Eastertide: “He Lives, Though Ever Crucified”

Last month, I reflected on the ways in which God makes meaning of a painful and perplexing world through the cross of Christ. Seen in the revelatory light of the Holy Spirit, the cross shows us that a truly meaningful life, whether individual or collective, comes neither from victimizing others (outsiders/enemies) nor building our identity on victimhood (gaining a sense of significance or moral standing from the injustices we’ve endured). The wider implication of the cross is that “reality has a cruciform pattern,”[i] as Richard Rohr puts it, and that God redeems the world through suffering love, not through overwhelming power.

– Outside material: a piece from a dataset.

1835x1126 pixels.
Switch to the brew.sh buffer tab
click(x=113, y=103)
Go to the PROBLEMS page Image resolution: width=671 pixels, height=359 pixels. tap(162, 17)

Of course, the good news of Easter is that Christ is risen; God’s power and love triumph over death. Yet the resurrection does not negate the truth revealed by the cross; it brings that truth to life in every corner of our world. A hymn recently sung at my church brought this idea home to me. For this Eastertide column, I’m keeping it simple and letting those lyrics have the last word:

Christ is alive! Let Christians sing.

His cross stands empty to the sky.

Let streets and homes with praises ring.

His love in death shall never die.


Christ is alive! No longer bound

to distant years in Palestine,

he comes to claim the here and now

and conquer every place and time.


Not throned afar, remotely high

untouched, unmoved by human pains,

but daily, in the midst of life,

our Savior with the Father reigns.


In every insult, rift and war

where color, scorn, or wealth divide,

he suffers still, yet loves the more,

and lives, though ever crucified.


Christ is alive! His Spirit burns

through this and every future age,

till all creation lives and learns

his joy, his justice, love and praise.[ii]

Amen.

* The views of any CCSN columnists are their own, and do not necessarily represent the views of the CCSN. We invite and embrace a wide range of views and critiques on important communication and cultural issues. The CCSN is a community of Jesus followers who study communication. We do not support or promote a particular social, political, or denominational agenda. 


Notes

[i] Richard Rohr, The Universal Christ (New York: Convergent, 2019), 147.

[ii] “Christ is alive! Let Christians sing,” The Hymnal 1982 (New York: The Church Hymnal Corporation, 1985), H. 182. Words by Brian A. Wren, revised, © 1975 by Hope Publishing Company.